Another point: we've got sections addressing neutrality in titles, but neutrality is not listed as one of the Primary Naming Criteria. Should it be? I think it would be an accurate observation that neutrality is a criterion that Wikipedians use in titling questions.
Well, I guess I've said a lot of stuff now. Any thoughts? - GTBacchus( talk) 17:50, 29 July 2011 (UTC)
Okay, very little content has changed, but a lot of sections moved. That makes it a little tricky to see just what changed. Here are the content changes since I started this section:
Everything else is just shuffling of sections. The easiest way to see all the changes is to compare the tables of contents before and after. I don't think I've got any more big edits in the wings, so I'm ready to sit back and see what others do with it. I like that there are fewer top-level headers, anyway.
Regarding the question of sections explicating each of the 5 criteria: It seems that Recognizability and Naturalness are discussed under "Common names", and perhaps under "Article title format". Precision has its section, Conciseness doesn't really need one, and Consistency is addressed by "Article title format" and "Explicit conventions". I don't think the relation of each criterion to the rest of the page needs to be made more explicit, or would that be helpful? - GTBacchus( talk) 23:23, 29 July 2011 (UTC)

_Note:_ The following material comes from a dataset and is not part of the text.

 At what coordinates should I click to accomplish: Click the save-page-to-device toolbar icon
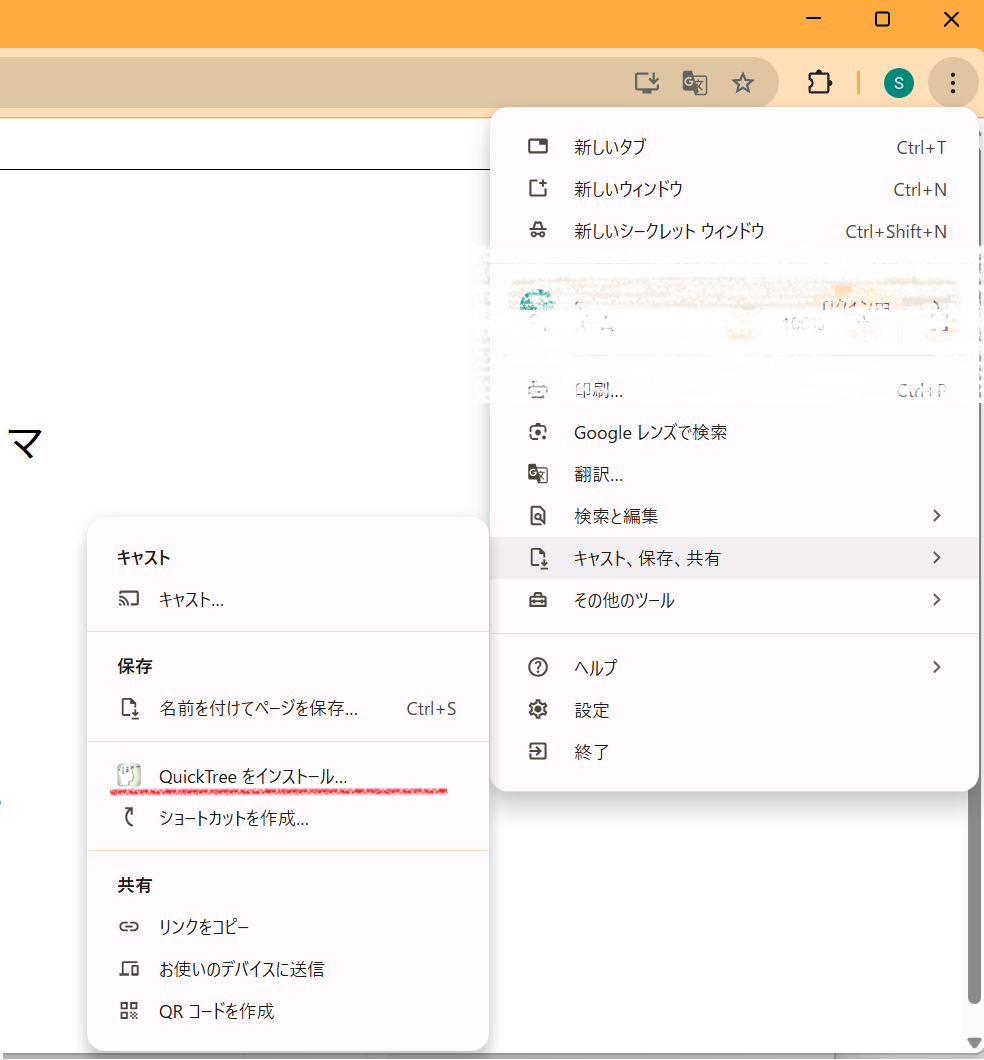646,83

The policy says: "In discussing the appropriate title of an article, remember that the choice of title is not dependent on whether a name is "right" in a moral or political sense." That sounds great, but isn't political and moral "rightness" precisely why we've got an article at Burma and not at Myanmar? - GTBacchus( talk) 20:25, 29 July 2011 (UTC)

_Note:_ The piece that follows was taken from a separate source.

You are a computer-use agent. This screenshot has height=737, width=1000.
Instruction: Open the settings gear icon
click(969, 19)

There's a discussion on naming scripts here. At issue as I see it is whether we use the word "alphabet" for scripts that are familiar or prestigious, for all segmental scripts, or only for 'true' alphabets. I don't much care as long as it isn't the first (Hebrew 'alphabet' but Phoenician 'script', or Western 'alphabets' and Eastern 'scripts', etc).

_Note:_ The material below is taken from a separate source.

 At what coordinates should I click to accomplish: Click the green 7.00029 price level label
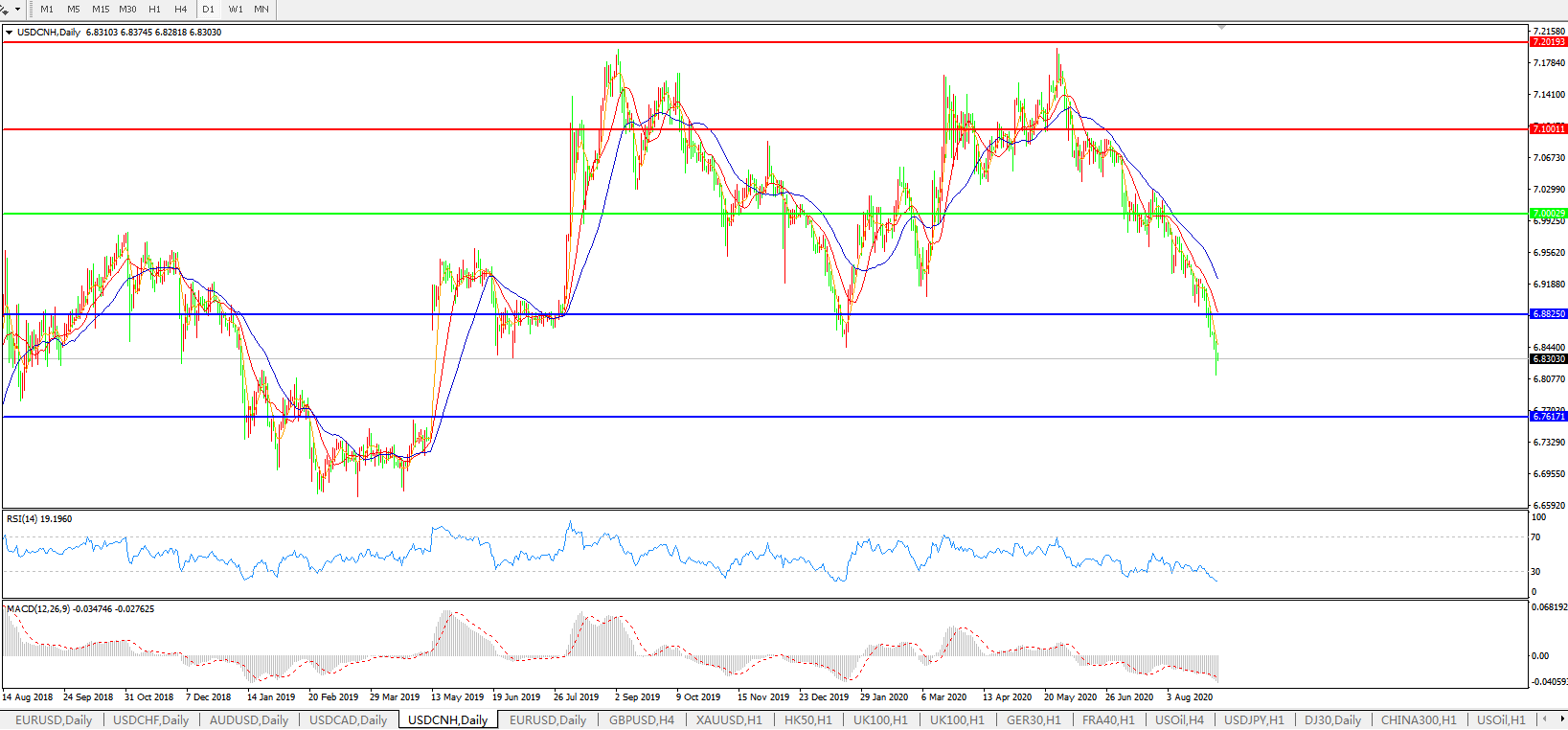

I think if we decide to be consistent, it should be summarized in our naming conventions somewhere, though I'm not sure where. NC (languages) seems to be the closest. At one point we had decided to call everything apart from Greek-type 'true' alphabets 'scripts', but as one editor put it, good luck trying to move Hebrew alphabet and Arabic alphabet back to that name.
(For those who aren't familiar with the terminology, Greek, Hebrew, and Thai are all "alphabets" in the broad sense. This is defined by having letters that transcribe individual segments (consonants and/or vowels), as opposed to scripts like Japanese kana and Cherokee which do not. There is a narrower and more specialized use of 'alphabet' to mean Greek-type scripts which give consonants and vowels equal status, as opposed to writing vowels with diacritics or not at all. In this convention, Greek is a 'true' alphabet, Thai is an abugida (writes vowels with diacritics), and Hebrew is an abjad (doesn't write vowels). The broad sense may be justifiable per COMMONNAME, the narrow sense per academic precision. (In an even broader sense, any writing system may be called an "alphabet", but there has never been support for being that imprecise on WP.) — kwami ( talk) 19:14, 2 August 2011 (UTC)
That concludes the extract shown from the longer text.